Posted in Apple ][ at 1:16 pm by site admin

Just a quick note. I thought about what I wrote yesterday and it turns out that the trampoline code cannot work because the 1-byte fixed offset in the JML instruction does not given enough of a range to reach all 84 code blocks. This could be coded around by masking the JML address field with the baseAddr value, but that would slow things down.

Here is how the out-of-line code should work.

blitter:
   PEA $1234   ; push BG0 word
   LDA (02),y
   PHA         ; push BG1 word
   JMP $FXXX   ; Handle BG0/BG1 masking
   PEA $ABCD
   ...

FXXX:
   LDX <baseAddr         ; Get the address of this line
   LDA (OFFSET),y
   AND >XX0000+OFFSET,x
   ORA >YY0000+OFFSET,x
   PHA
   TXA
   LDX <xsave            ; Restore the X register
   ADC #OFFSET          ; compute the return address
   STA patch+1
patch:
   JMP $OFFSET           ; Return to the next instruction

This scheme is especially nice because the mask and data are stored in their respective banks at the same address of the instruction where they would have been put anyway. Obviously this makes the tile drawing code more efficient as well since it is already computing the address of the tile within the BG0 code buffer. If the tile is a BG0/BG1 mix, then it just has to store the data in a different bank.

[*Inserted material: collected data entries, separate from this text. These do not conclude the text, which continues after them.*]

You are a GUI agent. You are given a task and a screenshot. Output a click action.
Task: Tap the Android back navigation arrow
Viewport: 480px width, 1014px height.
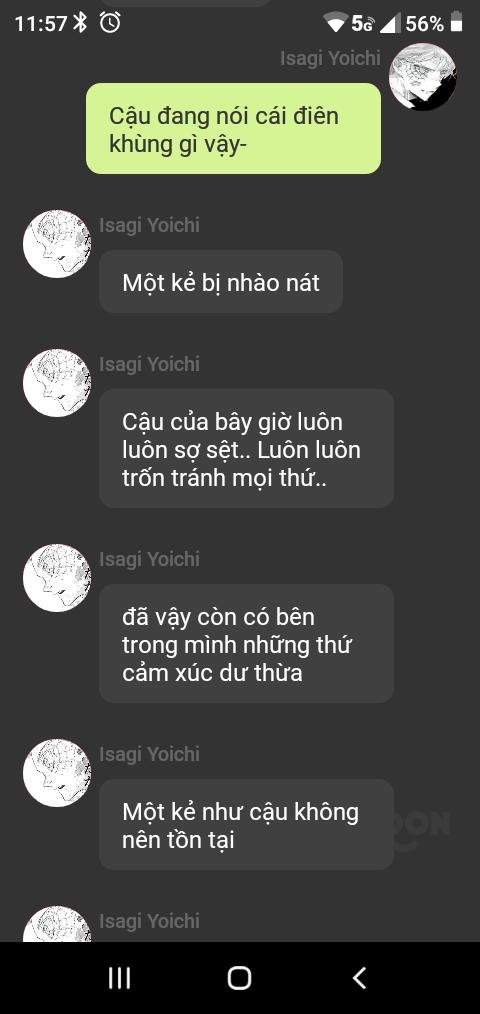click(x=360, y=978)
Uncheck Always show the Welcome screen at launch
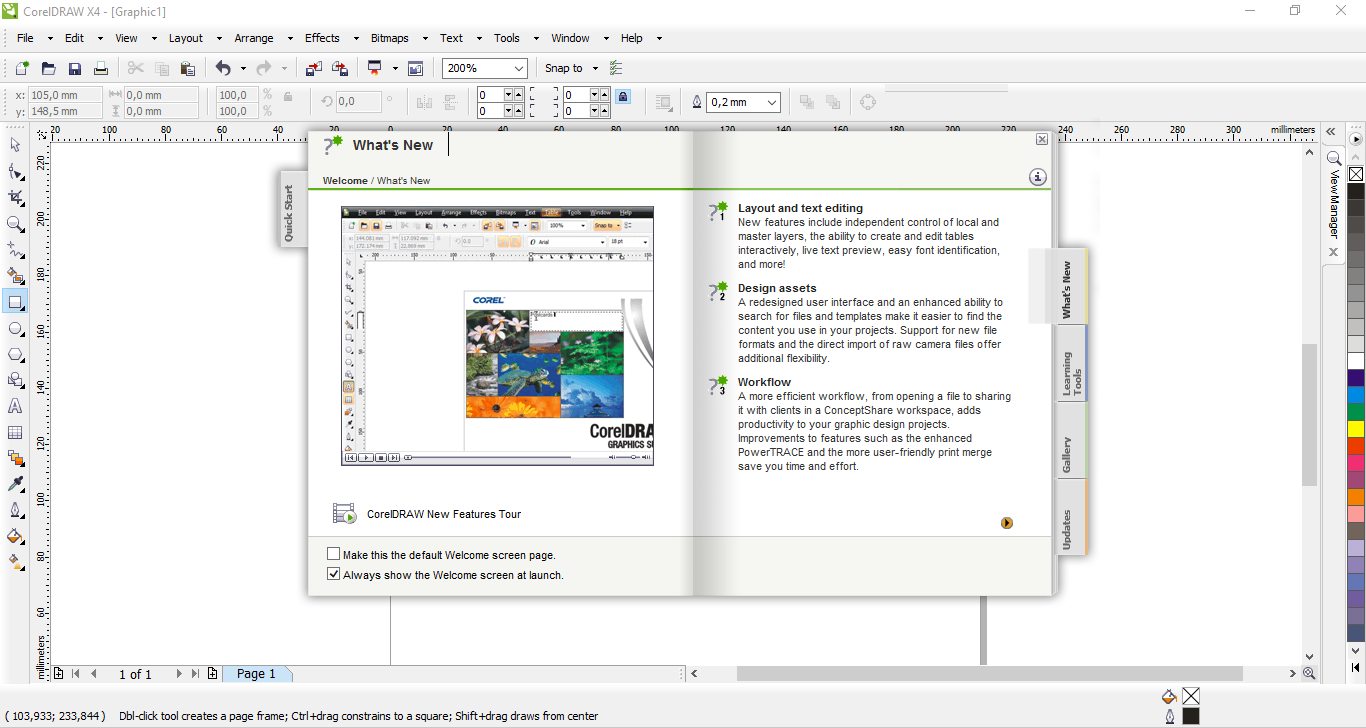This screenshot has width=1366, height=728. tap(334, 575)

Also, compared to the previous version there only needs to be 84 copies of this code fragment since it computes the correct return address on the fly. I’m planning to use the extra space in the bank to implement a cache of BG0/BG1 code fragments that are specialized for a single word. Their code is the optimal sequence:

   LDA (OFFSET),y
   AND #MASK
   ORA #DATA
   PHA
   JMP rtn

Obviously the offset, data, mask and return address are all filled in by the tile drawing code. There is enough room for about 400 of these cached code fragments and each one save 25 cycles. Since all of the cache entries are used before the generic code fragments, we are saving up to 400 * 25 = 10,000 cycles per frame. At 20 fps that represents almost 10% of the available CPU cycles.

There are a lot of other micro-optimizations I’m working on, too. For instance the inner blitter loop patches and restores the BG0 code buffer as each scan line is processed. I’m planning to change this to use a series of unrolled loops to amortize the cost over multiple lines. I also have a trick to significantly speeding up the odd-aligned blitter and amortize some of the other set up code over multiple scan lines. These changes could shave up to 60 cycles of overhead off of the inner loop and result in a 5-10% boost to the maximum FPS.